Comparing the why, what and how of performance-based and Vested Outsourcing models in CRE
Article by Kate Vitasek and Michele Flynn in the latest issue of CREJ Volume 8 Number 1
The concepts of Vested outsourcing® (as developed by University of Tennessee researchers) and performance-based contracting have significantly risen in popularity as more and more corporate real estate (CRE) organizations look to increase the value of their outsourcing relationships.
A performance-based model seeks to consciously create a formal, longer-term relationship with the intent that the supplier’s compensation be linked directly to performance, and/or ability to deliver cost savings or other service improvements. Vested is a hybrid business model that combines an outcome-based economic model with a relational contracting model. Vested incorporates the Nobel Prize-winning concept of behavioural economics and the principle of shared value.
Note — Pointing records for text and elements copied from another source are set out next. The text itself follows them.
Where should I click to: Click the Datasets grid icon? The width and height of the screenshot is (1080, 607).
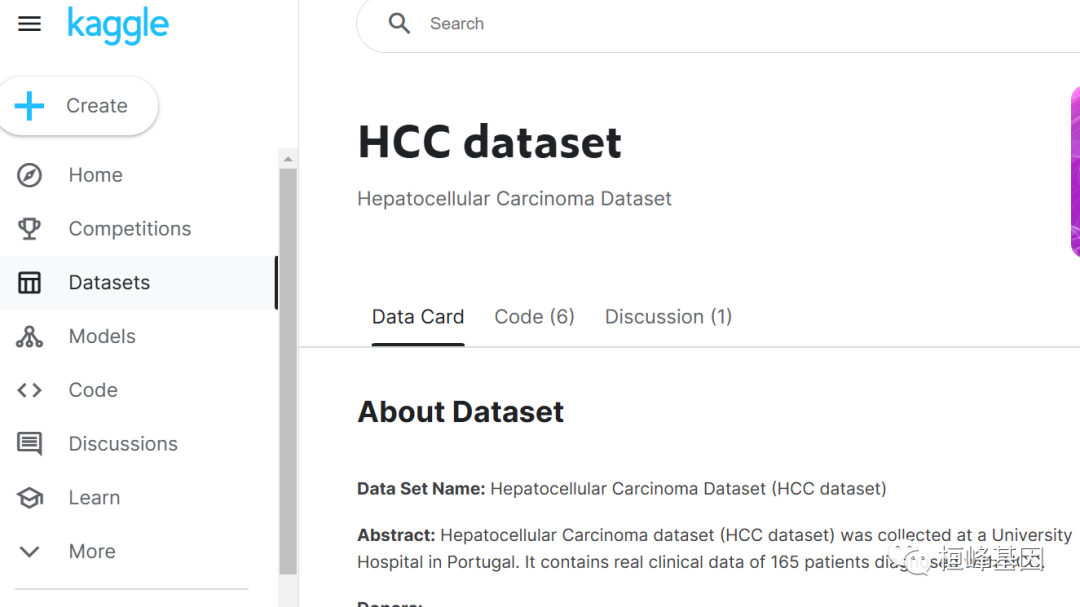tap(30, 282)
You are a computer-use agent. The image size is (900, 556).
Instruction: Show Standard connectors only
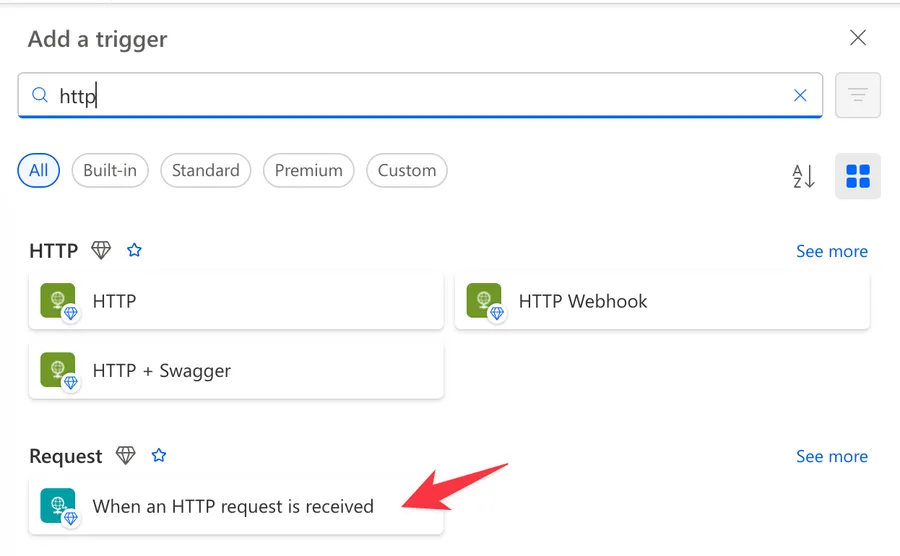[x=205, y=170]
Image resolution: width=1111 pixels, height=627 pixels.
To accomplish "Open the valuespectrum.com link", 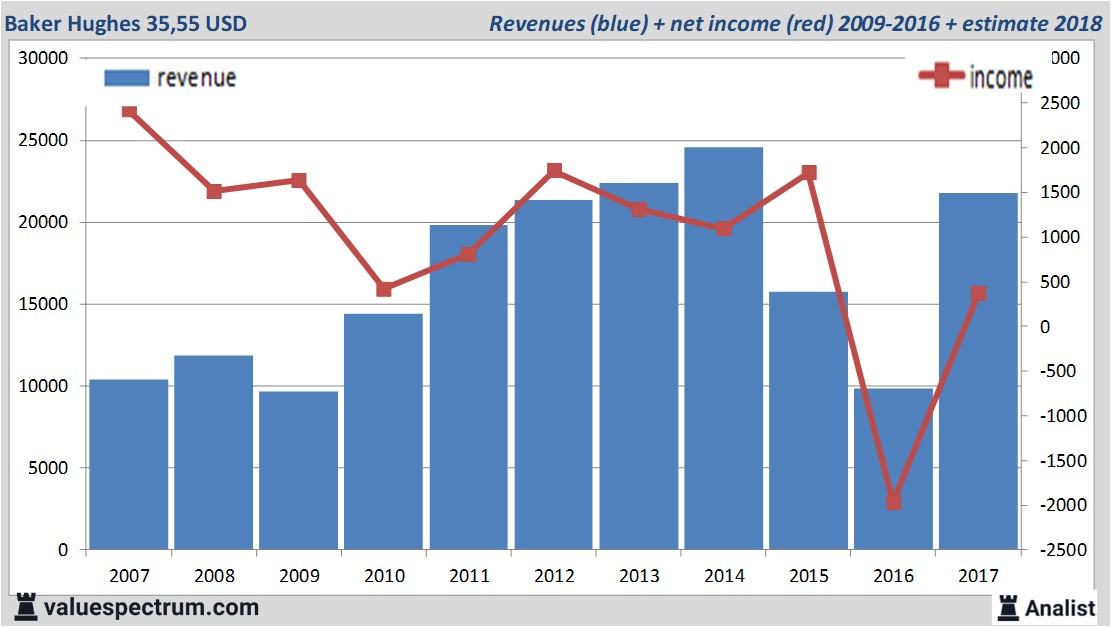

In the latest issue of Journal of Corporate Real Estate, Kate Vitasek and Michele Flynn provide a comparison of these two proven approaches. Both models share many of the same principles, such as focus on the supplier’s expertise and considering value above ‘price’. However, performance-based contracts and Vested outsourcing are distinctly different in their focus, application, methodology and resulting relationships. The paper considers the similarities and major differences between these models, whilst reflecting on the potential benefits or challenges.